Major League Baseball placed Emmanuel Clase on administrative leave until at least the end of August Monday, as they investigate Clase’s connections to the same suspicious betting activity that previously led to the same steps being taken with fellow Cleveland Guardians pitcher Luis L. Ortiz. It’s impossible to know how this will end, but a world in which Clase is permanently banned from the sport for involvement in betting on baseball certainly exists. In a moment, rumors of trade interest in Clase fell shockingly silent. He’s not gping anywhere.

With Clase unavailable, the Twins now hold two of the most coveted late-inning arms potentially in play. Both Jhoan Duran (the established closer, with an elite ground-ball rate and overpowering raw stuff) and Griffin Jax (two of the game’s nastiest individual pitches and an extraordinary differential between his strikeout and walk rates) could attract premium offers from contenders desperate to stabilize their bullpens. If the front office is open to a mini-retool or reallocation of resources, they could capitalize on this scarcity.

It’s rare that any reliever with control beyond the season in question hits the trade market at the level of performance Duran and Jax have established. Clase was a rare exception. Now, the Twins are the only team shopping a reliever of this caliber—and they have two of them available. That increases the chances not only of an offer coming in that the team likes enough to make a move, but of their being able to play suitors off one another—or even to force them to decide between two different asking prices for the two relief aces.
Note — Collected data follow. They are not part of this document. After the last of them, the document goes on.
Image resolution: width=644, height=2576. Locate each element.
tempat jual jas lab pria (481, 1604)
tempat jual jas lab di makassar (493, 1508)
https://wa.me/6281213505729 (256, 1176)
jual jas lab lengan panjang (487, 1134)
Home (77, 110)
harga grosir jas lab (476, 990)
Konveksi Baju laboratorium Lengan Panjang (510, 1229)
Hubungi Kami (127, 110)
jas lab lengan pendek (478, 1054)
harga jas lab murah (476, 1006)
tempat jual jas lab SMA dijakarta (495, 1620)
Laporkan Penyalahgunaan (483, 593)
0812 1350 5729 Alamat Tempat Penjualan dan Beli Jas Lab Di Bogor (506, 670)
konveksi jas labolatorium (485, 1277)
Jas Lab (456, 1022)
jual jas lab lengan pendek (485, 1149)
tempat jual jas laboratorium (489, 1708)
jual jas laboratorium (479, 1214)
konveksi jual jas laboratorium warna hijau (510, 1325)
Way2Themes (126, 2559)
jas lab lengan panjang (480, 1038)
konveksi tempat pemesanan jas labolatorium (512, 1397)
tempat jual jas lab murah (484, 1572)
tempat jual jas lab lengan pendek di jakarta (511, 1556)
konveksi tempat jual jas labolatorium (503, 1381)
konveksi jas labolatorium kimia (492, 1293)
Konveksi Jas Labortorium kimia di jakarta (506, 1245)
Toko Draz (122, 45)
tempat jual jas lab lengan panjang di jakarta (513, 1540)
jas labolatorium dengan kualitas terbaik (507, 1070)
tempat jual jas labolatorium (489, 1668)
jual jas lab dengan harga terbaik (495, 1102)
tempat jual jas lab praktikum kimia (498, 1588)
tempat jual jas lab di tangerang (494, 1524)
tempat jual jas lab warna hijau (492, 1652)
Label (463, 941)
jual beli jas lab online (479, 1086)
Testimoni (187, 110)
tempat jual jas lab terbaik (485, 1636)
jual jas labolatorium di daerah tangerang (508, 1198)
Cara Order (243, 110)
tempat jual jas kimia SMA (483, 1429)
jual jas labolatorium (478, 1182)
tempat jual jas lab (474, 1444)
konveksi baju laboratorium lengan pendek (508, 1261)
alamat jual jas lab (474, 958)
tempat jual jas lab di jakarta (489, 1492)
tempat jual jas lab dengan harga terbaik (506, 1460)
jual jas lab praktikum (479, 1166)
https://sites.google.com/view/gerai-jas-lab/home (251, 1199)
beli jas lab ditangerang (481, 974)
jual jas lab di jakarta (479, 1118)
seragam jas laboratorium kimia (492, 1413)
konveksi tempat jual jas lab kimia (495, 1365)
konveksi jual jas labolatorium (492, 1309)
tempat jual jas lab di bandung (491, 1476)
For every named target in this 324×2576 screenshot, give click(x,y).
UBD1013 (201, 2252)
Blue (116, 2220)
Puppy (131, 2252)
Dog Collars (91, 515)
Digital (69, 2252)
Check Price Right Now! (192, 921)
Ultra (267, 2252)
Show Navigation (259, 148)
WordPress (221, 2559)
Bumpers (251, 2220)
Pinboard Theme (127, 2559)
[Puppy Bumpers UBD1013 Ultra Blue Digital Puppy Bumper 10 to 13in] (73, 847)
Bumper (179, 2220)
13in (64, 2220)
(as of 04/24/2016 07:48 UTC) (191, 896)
The Twins could ask for top prospects or young MLB-ready talent, especially from teams who envision making multiple runs into October, of which Duran or Jax could be vital parts.
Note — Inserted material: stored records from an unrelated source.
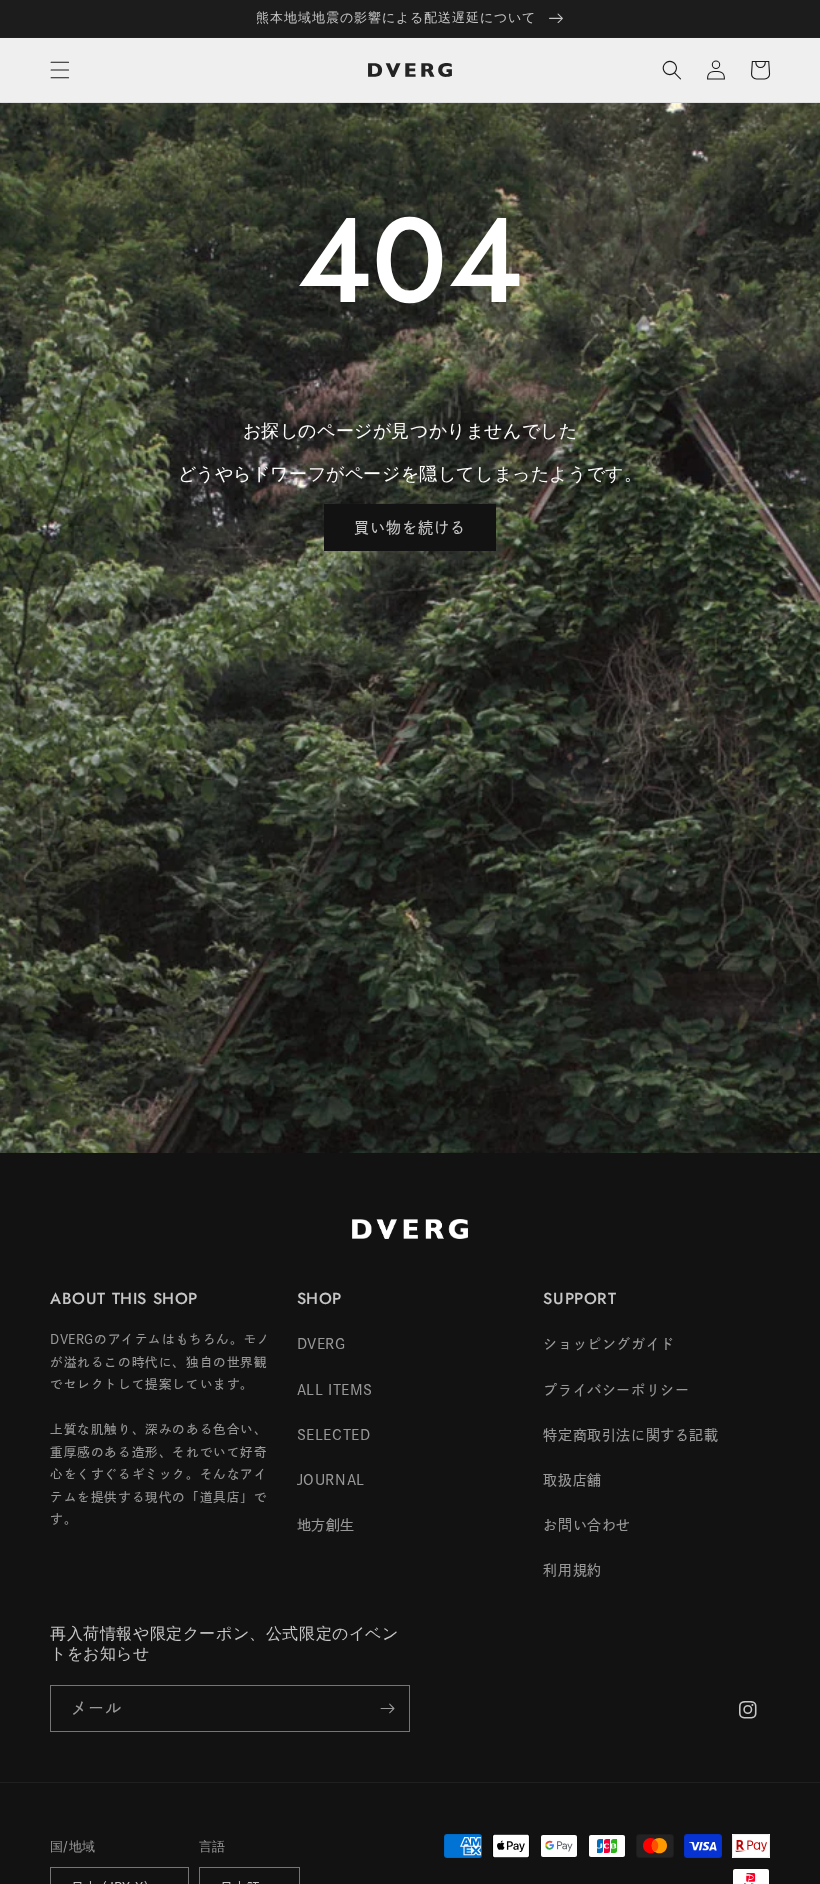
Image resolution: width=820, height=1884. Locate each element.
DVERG (321, 1344)
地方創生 (326, 1525)
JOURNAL (331, 1480)
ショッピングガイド (608, 1344)
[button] (60, 70)
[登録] (387, 1708)
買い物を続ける (410, 527)
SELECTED (334, 1435)
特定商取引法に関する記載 (630, 1435)
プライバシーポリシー (616, 1390)
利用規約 (572, 1570)
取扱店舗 (572, 1480)
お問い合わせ (587, 1525)
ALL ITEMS (335, 1390)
The last time a seller had this kind of leverage in the reliever market was in 2016, when the Yankees had both Aroldis Chapman and Andrew Miller. They ultimately traded Chapman for Gleyber Torres, Adam Warren, Billy McKinney and Rashad Crawford, and Miller for J.P. Feyereisen, Clint Frazier, Ben Heller and Justus Sheffield. Of that group, only Torres went on to become an impact player, but those returns infused the Yankees system with so much depth that it benefited them for years—especially once Torres emerged as an All-Star-caliber infielder.

That’s what’s possible for the Twins in the next two days. They might still believe in themselves enough to want to retain one or both of these pitchers to maintain their bullpen dominance for the next two-plus years. If they’re listening on them, though—and we know they are, based on reports throughout the league—they’re in a great negotiating position.